Short exercise: Can you copy out every item below word for word, omitting the pictures from your answer?
── Input rows ──
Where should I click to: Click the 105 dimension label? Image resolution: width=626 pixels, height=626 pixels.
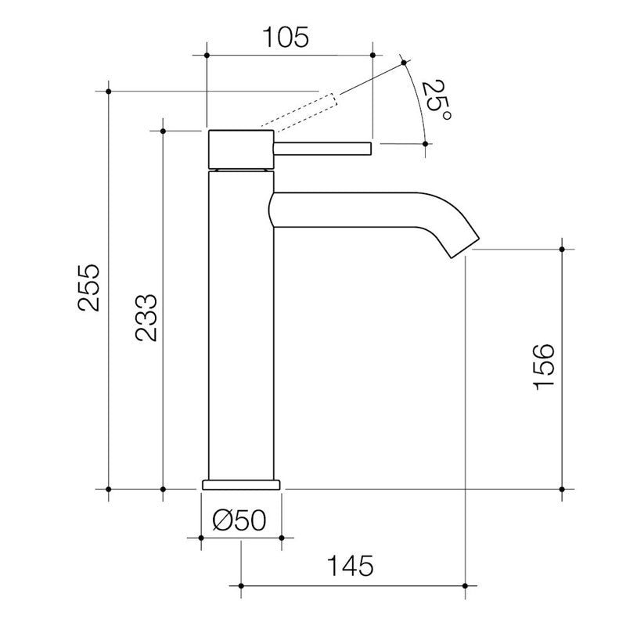click(287, 36)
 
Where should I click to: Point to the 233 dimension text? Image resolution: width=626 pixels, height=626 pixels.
click(146, 318)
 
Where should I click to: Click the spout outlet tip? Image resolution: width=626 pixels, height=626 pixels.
click(462, 246)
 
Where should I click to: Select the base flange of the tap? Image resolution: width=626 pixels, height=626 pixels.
click(241, 483)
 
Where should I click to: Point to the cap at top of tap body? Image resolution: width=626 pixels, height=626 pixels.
click(241, 148)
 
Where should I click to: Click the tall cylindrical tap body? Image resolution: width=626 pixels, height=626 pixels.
click(241, 329)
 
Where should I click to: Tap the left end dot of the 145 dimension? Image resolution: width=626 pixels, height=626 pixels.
click(241, 585)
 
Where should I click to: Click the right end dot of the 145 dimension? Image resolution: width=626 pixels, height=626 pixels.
click(466, 585)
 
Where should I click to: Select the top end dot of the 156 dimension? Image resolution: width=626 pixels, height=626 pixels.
click(562, 249)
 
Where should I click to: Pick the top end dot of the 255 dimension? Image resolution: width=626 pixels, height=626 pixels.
click(109, 92)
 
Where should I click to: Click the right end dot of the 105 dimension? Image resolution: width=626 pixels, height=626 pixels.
click(372, 56)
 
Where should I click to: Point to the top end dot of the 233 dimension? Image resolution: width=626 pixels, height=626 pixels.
click(163, 130)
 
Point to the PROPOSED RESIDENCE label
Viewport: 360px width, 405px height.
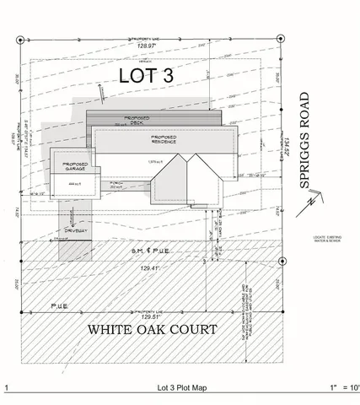(x=163, y=141)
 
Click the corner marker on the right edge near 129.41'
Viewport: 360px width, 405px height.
(x=282, y=261)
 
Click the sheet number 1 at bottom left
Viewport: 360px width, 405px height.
(x=6, y=388)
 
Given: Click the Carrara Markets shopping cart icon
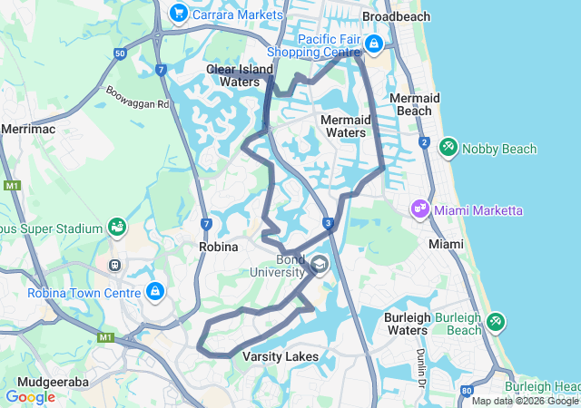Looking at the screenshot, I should (178, 14).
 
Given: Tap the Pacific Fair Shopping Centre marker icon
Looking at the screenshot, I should (374, 43).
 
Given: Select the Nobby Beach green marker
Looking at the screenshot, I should (448, 147).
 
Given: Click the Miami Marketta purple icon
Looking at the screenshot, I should (419, 209).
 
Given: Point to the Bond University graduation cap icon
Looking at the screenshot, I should (319, 264).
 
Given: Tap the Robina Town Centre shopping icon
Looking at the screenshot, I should (155, 291).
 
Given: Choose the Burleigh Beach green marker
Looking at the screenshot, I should (495, 321).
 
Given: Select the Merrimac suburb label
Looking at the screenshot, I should (28, 130).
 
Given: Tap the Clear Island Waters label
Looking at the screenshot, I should (233, 75).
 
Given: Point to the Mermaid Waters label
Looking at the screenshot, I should (346, 126).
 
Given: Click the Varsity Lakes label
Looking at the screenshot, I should (281, 356).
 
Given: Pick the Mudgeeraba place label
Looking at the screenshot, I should (44, 383).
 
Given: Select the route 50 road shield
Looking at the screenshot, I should (120, 53).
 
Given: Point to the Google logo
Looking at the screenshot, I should (30, 396).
───
Exercise solution:
Where should I click to: Click the 105 dimension label? Image resolution: width=626 pixels, height=626 pixels.
click(287, 36)
 
Where should I click to: Point to the 233 dimension text? Image resolution: width=626 pixels, height=626 pixels.
click(146, 318)
 
Where should I click to: Click the spout outlet tip? Image resolution: width=626 pixels, height=626 pixels.
click(462, 246)
 
Where should I click to: Select the base flange of the tap? Image resolution: width=626 pixels, height=626 pixels.
click(241, 483)
 
Where should I click to: Point to the cap at top of tap body? Image resolution: width=626 pixels, height=626 pixels.
click(241, 148)
 
Where should I click to: Click the tall cylindrical tap body? Image resolution: width=626 pixels, height=626 pixels.
click(241, 329)
 
Where should I click to: Tap the left end dot of the 145 dimension? Image resolution: width=626 pixels, height=626 pixels.
click(241, 585)
 
Where should I click to: Click the right end dot of the 145 dimension? Image resolution: width=626 pixels, height=626 pixels.
click(466, 585)
 
Where should I click to: Select the top end dot of the 156 dimension? Image resolution: width=626 pixels, height=626 pixels.
click(562, 249)
 
Where should I click to: Pick the top end dot of the 255 dimension? Image resolution: width=626 pixels, height=626 pixels.
click(109, 92)
 
Where should I click to: Click the right end dot of the 105 dimension? Image resolution: width=626 pixels, height=626 pixels.
click(372, 56)
 
Where should I click to: Point to the top end dot of the 233 dimension? Image resolution: width=626 pixels, height=626 pixels.
click(163, 130)
 
Point to the PROPOSED RESIDENCE label
Viewport: 360px width, 405px height.
(x=163, y=141)
 
Click the corner marker on the right edge near 129.41'
Viewport: 360px width, 405px height.
(x=282, y=261)
 
Click the sheet number 1 at bottom left
Viewport: 360px width, 405px height.
(x=6, y=388)
 
Given: Click the Carrara Markets shopping cart icon
Looking at the screenshot, I should (178, 14).
 
Given: Tap the Pacific Fair Shopping Centre marker icon
Looking at the screenshot, I should (374, 43).
 
Given: Select the Nobby Beach green marker
Looking at the screenshot, I should (448, 147).
 
Given: Click the Miami Marketta purple icon
Looking at the screenshot, I should (419, 209).
 
Given: Point to the Bond University graduation cap icon
Looking at the screenshot, I should (319, 264).
 
Given: Tap the Robina Town Centre shopping icon
Looking at the screenshot, I should (155, 291).
 
Given: Choose the Burleigh Beach green marker
Looking at the screenshot, I should (495, 321).
 
Given: Select the Merrimac suburb label
Looking at the screenshot, I should (28, 130).
 
Given: Tap the Clear Island Waters label
Looking at the screenshot, I should (233, 75).
 
Given: Point to the Mermaid Waters label
Looking at the screenshot, I should (346, 126).
 
Given: Click the Varsity Lakes label
Looking at the screenshot, I should (281, 356).
 
Given: Pick the Mudgeeraba place label
Looking at the screenshot, I should (44, 383).
 
Given: Select the route 50 road shield
Looking at the screenshot, I should (120, 53).
 
Given: Point to the Google logo
Looking at the screenshot, I should (30, 396).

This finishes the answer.